▶ _Task objective_:
Copy exactly the lines from the start of the data below through the one that carries "Given: Click the dock logo icon", and only those.

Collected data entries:
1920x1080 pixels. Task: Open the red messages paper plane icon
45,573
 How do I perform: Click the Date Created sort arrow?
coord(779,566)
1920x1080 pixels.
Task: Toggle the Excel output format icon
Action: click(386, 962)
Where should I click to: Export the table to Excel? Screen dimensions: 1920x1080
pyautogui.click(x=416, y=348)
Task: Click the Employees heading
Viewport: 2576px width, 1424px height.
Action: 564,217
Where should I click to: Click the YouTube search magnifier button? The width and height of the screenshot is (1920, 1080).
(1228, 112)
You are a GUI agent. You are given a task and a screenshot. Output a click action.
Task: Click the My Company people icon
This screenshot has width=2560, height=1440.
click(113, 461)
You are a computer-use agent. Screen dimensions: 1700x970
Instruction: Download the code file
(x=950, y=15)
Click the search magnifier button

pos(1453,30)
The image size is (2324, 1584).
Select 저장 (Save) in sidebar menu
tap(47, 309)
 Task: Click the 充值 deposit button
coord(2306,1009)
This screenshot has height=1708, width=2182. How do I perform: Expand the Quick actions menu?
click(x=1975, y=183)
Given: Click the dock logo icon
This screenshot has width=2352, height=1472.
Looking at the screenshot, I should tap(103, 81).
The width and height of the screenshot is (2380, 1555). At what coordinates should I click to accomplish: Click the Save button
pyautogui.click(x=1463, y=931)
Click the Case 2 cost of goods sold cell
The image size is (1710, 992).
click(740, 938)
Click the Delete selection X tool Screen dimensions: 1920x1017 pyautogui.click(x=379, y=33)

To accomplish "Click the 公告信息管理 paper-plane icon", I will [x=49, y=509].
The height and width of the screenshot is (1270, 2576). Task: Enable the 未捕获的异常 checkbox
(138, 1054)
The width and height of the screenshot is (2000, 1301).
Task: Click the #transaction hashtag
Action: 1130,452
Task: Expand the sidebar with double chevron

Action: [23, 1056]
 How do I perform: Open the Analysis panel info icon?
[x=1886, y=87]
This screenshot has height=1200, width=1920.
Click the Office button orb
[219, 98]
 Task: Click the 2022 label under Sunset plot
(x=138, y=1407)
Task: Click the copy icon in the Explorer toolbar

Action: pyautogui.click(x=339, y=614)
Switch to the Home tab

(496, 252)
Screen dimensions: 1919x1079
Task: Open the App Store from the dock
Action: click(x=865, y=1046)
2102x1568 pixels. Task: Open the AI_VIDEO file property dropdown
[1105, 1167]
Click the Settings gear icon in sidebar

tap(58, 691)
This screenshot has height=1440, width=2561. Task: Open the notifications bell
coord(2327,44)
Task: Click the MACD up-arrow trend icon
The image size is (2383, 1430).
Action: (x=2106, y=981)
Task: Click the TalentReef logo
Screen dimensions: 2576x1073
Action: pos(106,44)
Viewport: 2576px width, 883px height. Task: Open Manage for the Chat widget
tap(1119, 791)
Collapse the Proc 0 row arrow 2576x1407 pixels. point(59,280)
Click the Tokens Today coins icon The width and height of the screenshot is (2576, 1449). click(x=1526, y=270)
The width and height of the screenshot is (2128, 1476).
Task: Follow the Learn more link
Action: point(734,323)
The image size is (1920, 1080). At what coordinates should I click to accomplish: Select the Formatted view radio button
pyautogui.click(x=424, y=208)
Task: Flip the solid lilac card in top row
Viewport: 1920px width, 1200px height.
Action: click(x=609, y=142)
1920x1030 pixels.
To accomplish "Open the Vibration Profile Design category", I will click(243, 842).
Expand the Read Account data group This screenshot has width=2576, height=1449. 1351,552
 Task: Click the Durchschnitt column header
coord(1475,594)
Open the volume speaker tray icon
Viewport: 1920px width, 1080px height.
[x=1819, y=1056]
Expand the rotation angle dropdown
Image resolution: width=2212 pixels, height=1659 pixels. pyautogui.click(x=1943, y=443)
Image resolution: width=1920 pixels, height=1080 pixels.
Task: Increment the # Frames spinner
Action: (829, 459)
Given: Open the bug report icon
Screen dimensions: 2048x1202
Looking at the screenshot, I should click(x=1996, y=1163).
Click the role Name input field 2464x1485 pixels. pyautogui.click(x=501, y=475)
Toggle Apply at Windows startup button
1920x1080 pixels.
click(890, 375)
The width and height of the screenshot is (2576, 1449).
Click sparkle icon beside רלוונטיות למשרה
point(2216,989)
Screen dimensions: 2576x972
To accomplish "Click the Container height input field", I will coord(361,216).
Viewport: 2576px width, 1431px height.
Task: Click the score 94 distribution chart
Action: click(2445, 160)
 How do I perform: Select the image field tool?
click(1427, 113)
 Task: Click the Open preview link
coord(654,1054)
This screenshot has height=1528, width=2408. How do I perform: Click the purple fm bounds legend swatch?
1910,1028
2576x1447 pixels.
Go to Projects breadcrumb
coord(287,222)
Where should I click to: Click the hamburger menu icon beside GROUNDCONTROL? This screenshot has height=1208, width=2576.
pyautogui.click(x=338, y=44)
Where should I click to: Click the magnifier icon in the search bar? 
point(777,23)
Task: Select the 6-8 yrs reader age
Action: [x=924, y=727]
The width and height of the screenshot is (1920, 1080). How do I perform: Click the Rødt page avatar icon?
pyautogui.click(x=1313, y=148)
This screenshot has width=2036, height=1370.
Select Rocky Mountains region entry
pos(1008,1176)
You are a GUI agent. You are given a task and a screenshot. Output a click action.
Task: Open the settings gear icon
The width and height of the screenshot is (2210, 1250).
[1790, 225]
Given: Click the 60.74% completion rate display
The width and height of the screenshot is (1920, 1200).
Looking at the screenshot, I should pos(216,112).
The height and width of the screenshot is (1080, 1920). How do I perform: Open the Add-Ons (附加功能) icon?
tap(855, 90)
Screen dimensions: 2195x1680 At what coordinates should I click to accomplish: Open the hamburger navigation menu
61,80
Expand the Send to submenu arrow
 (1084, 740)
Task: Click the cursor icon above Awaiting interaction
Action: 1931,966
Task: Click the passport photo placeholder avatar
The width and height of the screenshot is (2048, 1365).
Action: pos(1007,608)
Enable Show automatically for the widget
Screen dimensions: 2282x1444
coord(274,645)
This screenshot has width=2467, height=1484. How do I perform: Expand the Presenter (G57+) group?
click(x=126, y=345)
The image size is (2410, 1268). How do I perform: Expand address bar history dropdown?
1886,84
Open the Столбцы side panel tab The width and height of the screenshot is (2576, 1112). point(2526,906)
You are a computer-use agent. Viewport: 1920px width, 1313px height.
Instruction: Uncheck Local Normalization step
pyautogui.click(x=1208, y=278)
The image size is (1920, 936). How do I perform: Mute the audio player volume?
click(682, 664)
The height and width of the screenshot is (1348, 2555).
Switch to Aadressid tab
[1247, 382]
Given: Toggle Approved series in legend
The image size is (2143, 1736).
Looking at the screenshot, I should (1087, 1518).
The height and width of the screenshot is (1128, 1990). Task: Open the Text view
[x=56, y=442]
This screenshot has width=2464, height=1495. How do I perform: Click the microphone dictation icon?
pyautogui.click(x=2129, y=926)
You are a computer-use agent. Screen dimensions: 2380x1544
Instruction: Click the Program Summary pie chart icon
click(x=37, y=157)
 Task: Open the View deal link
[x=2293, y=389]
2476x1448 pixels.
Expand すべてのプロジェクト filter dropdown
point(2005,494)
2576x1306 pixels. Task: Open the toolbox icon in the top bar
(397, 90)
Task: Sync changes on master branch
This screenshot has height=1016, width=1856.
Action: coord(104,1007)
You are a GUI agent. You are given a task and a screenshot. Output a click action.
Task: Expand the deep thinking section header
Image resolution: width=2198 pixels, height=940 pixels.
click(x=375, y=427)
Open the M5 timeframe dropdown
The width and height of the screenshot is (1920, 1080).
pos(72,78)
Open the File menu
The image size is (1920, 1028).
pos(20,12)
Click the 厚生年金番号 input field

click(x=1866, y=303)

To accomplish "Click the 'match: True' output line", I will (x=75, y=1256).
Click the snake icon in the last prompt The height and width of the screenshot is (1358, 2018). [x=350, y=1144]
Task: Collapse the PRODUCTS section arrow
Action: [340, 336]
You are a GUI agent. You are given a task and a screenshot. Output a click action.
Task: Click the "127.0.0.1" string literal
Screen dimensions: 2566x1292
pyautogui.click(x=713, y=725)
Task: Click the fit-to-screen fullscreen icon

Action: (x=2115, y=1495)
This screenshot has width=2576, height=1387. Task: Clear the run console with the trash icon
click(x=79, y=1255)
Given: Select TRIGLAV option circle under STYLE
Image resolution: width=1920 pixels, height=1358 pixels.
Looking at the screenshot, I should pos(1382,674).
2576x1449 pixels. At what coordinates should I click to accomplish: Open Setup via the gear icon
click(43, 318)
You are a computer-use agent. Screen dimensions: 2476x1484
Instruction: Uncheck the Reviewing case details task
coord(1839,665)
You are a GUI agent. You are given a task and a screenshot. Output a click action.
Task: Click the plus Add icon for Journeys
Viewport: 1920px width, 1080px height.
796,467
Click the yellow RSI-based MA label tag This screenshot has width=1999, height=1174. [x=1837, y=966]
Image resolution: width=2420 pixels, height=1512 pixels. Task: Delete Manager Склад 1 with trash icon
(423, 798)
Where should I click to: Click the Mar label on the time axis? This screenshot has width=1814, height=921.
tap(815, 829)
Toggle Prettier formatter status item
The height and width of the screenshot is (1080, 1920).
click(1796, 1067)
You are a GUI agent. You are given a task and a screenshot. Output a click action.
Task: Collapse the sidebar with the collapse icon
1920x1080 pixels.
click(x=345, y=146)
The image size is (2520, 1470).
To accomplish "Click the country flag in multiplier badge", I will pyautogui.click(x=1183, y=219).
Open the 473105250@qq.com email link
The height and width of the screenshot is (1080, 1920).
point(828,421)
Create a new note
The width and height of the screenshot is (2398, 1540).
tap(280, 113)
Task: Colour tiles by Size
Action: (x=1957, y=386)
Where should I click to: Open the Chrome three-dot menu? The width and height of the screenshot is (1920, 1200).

▶ _Answer to the exercise_:
1920x1080 pixels. Task: Open the red messages paper plane icon
45,573
 How do I perform: Click the Date Created sort arrow?
coord(779,566)
1920x1080 pixels.
Task: Toggle the Excel output format icon
Action: click(386, 962)
Where should I click to: Export the table to Excel? Screen dimensions: 1920x1080
pyautogui.click(x=416, y=348)
Task: Click the Employees heading
Viewport: 2576px width, 1424px height.
Action: 564,217
Where should I click to: Click the YouTube search magnifier button? The width and height of the screenshot is (1920, 1080).
(1228, 112)
You are a GUI agent. You are given a task and a screenshot. Output a click action.
Task: Click the My Company people icon
This screenshot has width=2560, height=1440.
click(113, 461)
You are a computer-use agent. Screen dimensions: 1700x970
Instruction: Download the code file
(x=950, y=15)
Click the search magnifier button

pos(1453,30)
The image size is (2324, 1584).
Select 저장 (Save) in sidebar menu
tap(47, 309)
 Task: Click the 充值 deposit button
coord(2306,1009)
This screenshot has height=1708, width=2182. How do I perform: Expand the Quick actions menu?
click(x=1975, y=183)
Given: Click the dock logo icon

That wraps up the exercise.